And goddamn man, Fabo really rapped his ass off on this shit. He was melodic, hilarious, heartfelt, and menacing, usually all at once. One thing that really bums me out about rapping as a technical exercise is when dudes confuse the act of rapping well with, like, actually saying something. And the more words you jam into a verse, the greater chance that you’re going to end up embarrassing yourself by saying a corny line or espousing a dumb worldview. Which isn’t to say that Fabo is dropping knowledge or anything here, but he definitely shows a really impressive technical range without ever saying an embarrassing line. And when he does get serious on “How the Fuck Did I Get Here,” the gravitas feels earned, unlike way too many rappers for whom self-seriousness is their default demeanor. Topics broached on this tape include: Doing drugs, being from outer space, being a robot, doing so many drugs that you nearly die, doing so many drugs that you end up becoming a totally different person, being abducted by aliens, why you shouldn’t grow up too fast and the world is a harsh place, etc. Shouts out to Meaghan who wrote about why We Amongst U was the shit back when it dropped, WHERE WERE THE REST OF US WE FUCKED UP BRO WHY ISN’T FABO PLAYING THE RAP STAGE OF EVERY ELECTRIC ZOO OR WHICHEVER EDM FESTIVAL HAS A RAP STAGE I FORGOT

Anyways here are a bunch of good songs from the tape, if for some reason I am ever invited to DJ a Ham on Everything, I’m gonna play all Fabo until they knock me out with a Thrasher hoodie soaked in Chloroform.

bowl is life

Seriously “Share No Blunts” is like the most thunderous shit bro, like I think I might cry every time the hook hits, or at least really rhythmically roll a j while nodding my head lookin like the total jobless goofball I am.

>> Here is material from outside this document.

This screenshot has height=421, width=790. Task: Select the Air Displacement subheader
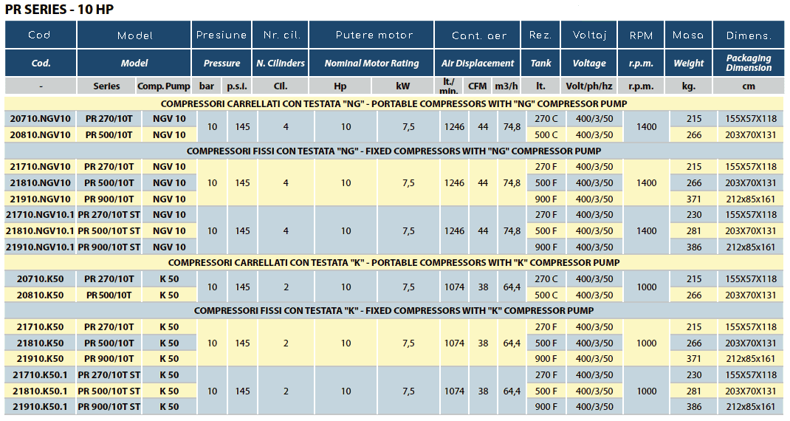click(x=478, y=63)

Speaking of rolling stuff—the most narc I have ever felt is when me and a friend who shall remain nameless tried and failed to roll a blunt for Mike Jones while we were in the studio with him. As a result I decided to get really fucking good at rolling joints so I would never look like a narc again. EXCEPT, recently I was at a shoot and someone gave me a bag of weed to roll a joint with and I was so nervous that my hands were shaking and I ended up rolling the loosest most terrible joint of all time. This, along with liking Yung Lean, is my greatest shame. Now I will be able to write whatever my version of The Life of Pablo is. Which would be, oh, I don’t know, a really good Soulja Boy profile or something.